En tout cas merci d’avoir choisi ce passage : ça permet d’avoir une bonne idée de l’humour qui va être développé dans cette BD, et donc d’éviter les frais inutiles, si on tend à penser que la grève est un droit et que les gens qui perdent de l’argent pour protester ont sans doute de bonne raison de le faire. -
Maël Rannou, merci d’apporter cette précision. L’illustration choisie par la revue Bodoï, reproduite en dehors d’une contextualisation suffisante, paraît attaquer les grévistes, et, dans la France de 2019, ça paraît de parti pris.
D’autant que l’article indique que la BD vient d’un blog publié par Le Monde :/ ce qui n’est pas pour rassurer.
Quand on voit quel type d’illustrateur Le Monde met en avant ces temps-ci dans ces blogs, la méfiance est légitime.

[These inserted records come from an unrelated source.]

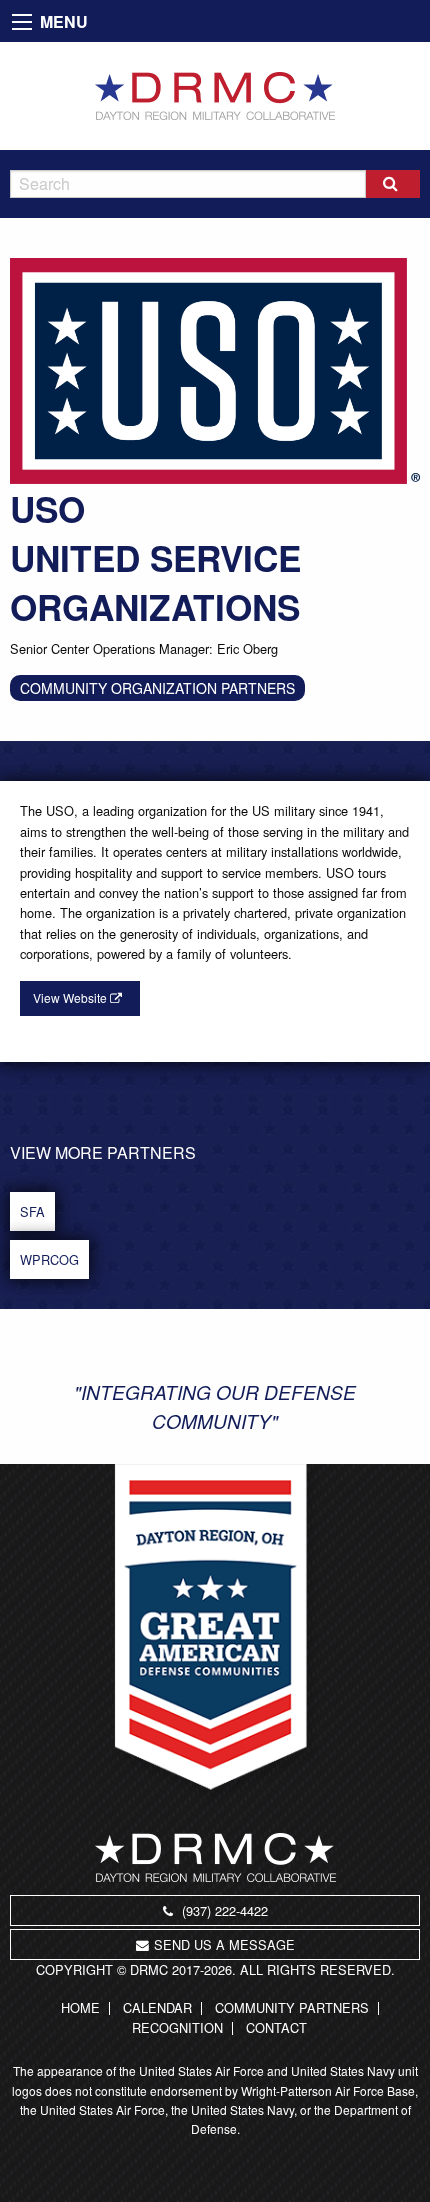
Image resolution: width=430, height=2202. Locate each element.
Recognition (177, 2028)
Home (80, 2008)
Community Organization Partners (157, 688)
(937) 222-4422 (223, 1910)
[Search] (393, 184)
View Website (71, 997)
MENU (64, 21)
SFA (32, 1211)
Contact (276, 2028)
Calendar (157, 2008)
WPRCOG (49, 1259)
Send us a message (224, 1944)
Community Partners (292, 2008)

Je pense à Xavier Gorce, et ses pingouins :
http://xaviergorce.blog.lemonde.fr/2019/04/22/pseudopresse/[Je mets l’adresse à copier-coller dans la barre d’adresse, en raison de l’impossibilité de mettre un lien propre sur l’espace commentaire, donc je fais ça à l’ancienne]
= si on lit l’article, on a une indication qui, clairement, laisse supposer que la BD condamne le droit de grève et les gens qui sont contraints d’y avoir recours, surtout si on met en rapport la mention « blog d’un journal anciennement de référence devenu pire que Le Figaro » + l’illustration.
Si le but est de donner envie à d’autres que des réactionnaires de lire l’ouvrage, une autre illustration aurait été plus heureuse à mon avis.